▶ Required work
Pick up the forum post below on e-collar dog training and keep writing it from its last sentence onward.

[start Reading text]

I do agree though, that video is horrible, the trainer is obviously a problem (and of course, in the franchise, there are going to be different trainers with different ideas, different levels of ability and caring). Way too many commands, way before the dog knows how to do them. My concern with Sit means Sit is which trainer is actually going to be doing the training, and is that INDIVIDUAL any good, forget the reputation of the franchise. 

On the other hand, here is a video of a much better training session (and note, there is a previous tutorial that he has, and it is to teach the dog first without the collar.....something that I find quite important...the collar is for getting more consistent response, and the intention is to phase it out). 





I'm not a fan of using it early in training, especially at the beginning of training ANY command, and I don't personally like using it for anything other than the more safety-oriented commands (recall, and if necessary leave it). Don't get me wrong, I get the point that they can hurt, and do cause at very least some discomfort. They CAN ruin a dog if used improperly or used on the wrong dog. They are however, and can be very useful tools for both obedience training and (IMO more importantly) helping keep the dog safe. The thing is though, to me it is the focus on the bad points of it (and yes, there are many....most of which are the people holding the controls), that can get them banned. They have helped training some dogs, and personally has helped me have much better off leash control and safety for Caeda, who I know would be much less happy if she had to be on a leash/line all of the time. I'm not the perfect trainer with the e collar, I've screwed up and admit it (and have been gifted with the most forgiving dog!), but fact is, I don't think they should be banned (like we were talking about in the other thread on that specifically....) and it is the focus on the bad of them that can get them banned, and the closed minded (no offence to anyone who doesn't like them...) stance from so many as well as statements made with only partial information rather than understanding.....so what I'm doing here is just pointing out the other side of the argument. As for Sit means Sit....I think there are better options than that particular franchise and the collars they insist on using.

[end Reading text]
[start Data segment]

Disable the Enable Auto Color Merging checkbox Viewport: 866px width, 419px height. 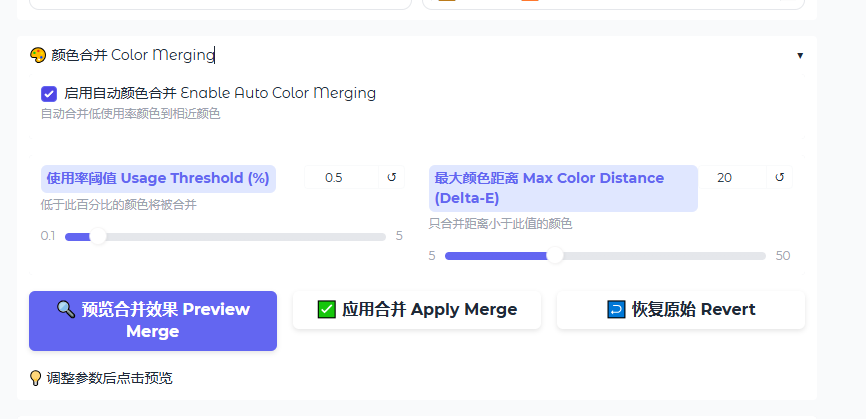pos(49,94)
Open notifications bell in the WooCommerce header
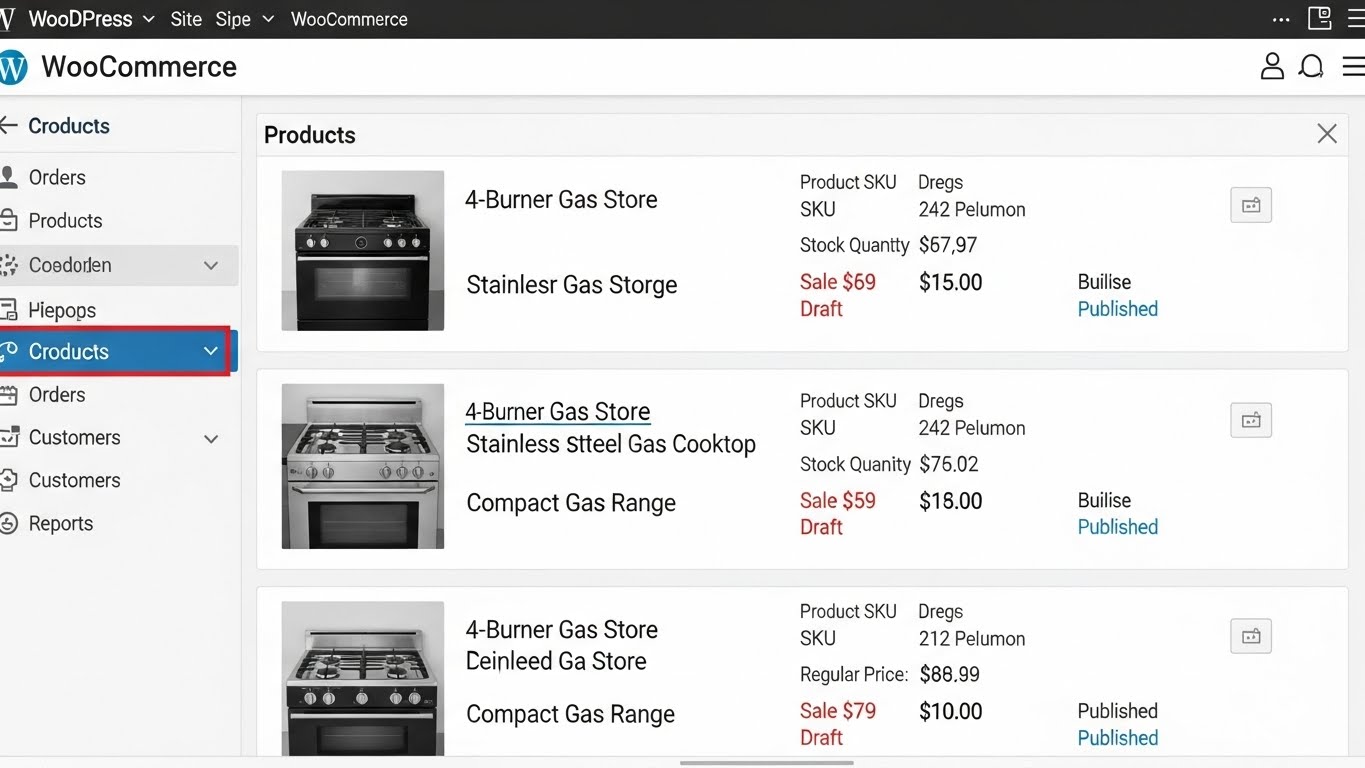1365x768 pixels. [1311, 66]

[end Data segment]

▶ Response to this exercise
----------



## gsdhunter (Nov 10, 2013)

I would never train with that guy. The owner of this franchise was a trainer before starting his sms franchise. They use a collar like a tap on the shoulder. It is not to hurt the dog by any means. 

I want to be offended that I was called lazy, but I'm not going to be. I do so much work with my dog, it's not even funny. I'm using the collar to help him. I used to be a huge ecollar hater, but I decided to have an open mind, and I certainly learned a lot.


----------



## Crantastic (Feb 3, 2010)

I don't really understand what they're doing with the collar that couldn't be achieved with easier-to-understand (for human and dog) methods. Can someone explain?


----------



## aiw (Jun 16, 2012)

Crantastic said:


> I don't really understand what they're doing with the collar that couldn't be achieved with easier-to-understand (for human and dog) methods. Can someone explain?


That's my question too. 

Seems to me that for *most* static shocks are aversive, though I would believe there are outliers. I had understood that was the strength of ecollars - which I'm not fundamentally against. It also seems to be the way that SMS uses the collar. Stimming as a correction. If its an effective method the collar itself must therefore be an aversive to the dog. If, on the other hand its being associated with treats and play, that seems like an attempt to make it a reinforcer, or at least a positive marker. But why try to recondition an aversive when you can just use a neutral marker like a click? As for the video... You can't use the collar both ways on the same dog, just doesn't make sense.

When it comes down to it, I'm really not a fan of excessive force. Teaching basic behaviours using e-collars is just not necessary. There are better, kinder tools out there. I can see it being useful in carefully selected dogs and situations for proofing and quick extinction, but 101 teaching? Why? Maybe its just my inexperience but I honestly can't see why its necessary.


----------



## Greater Swiss (Jun 7, 2011)

aiw said:


> Stimming as a correction. If its an effective method the collar itself must therefore be an aversive to the dog. If, on the other hand its being associated with treats and play, that seems like an attempt to make it a reinforcer, or at least a positive marker. But why try to recondition an aversive when you can just use a neutral marker like a click? As for the video... You can't use the collar both ways on the same dog, just doesn't make sense..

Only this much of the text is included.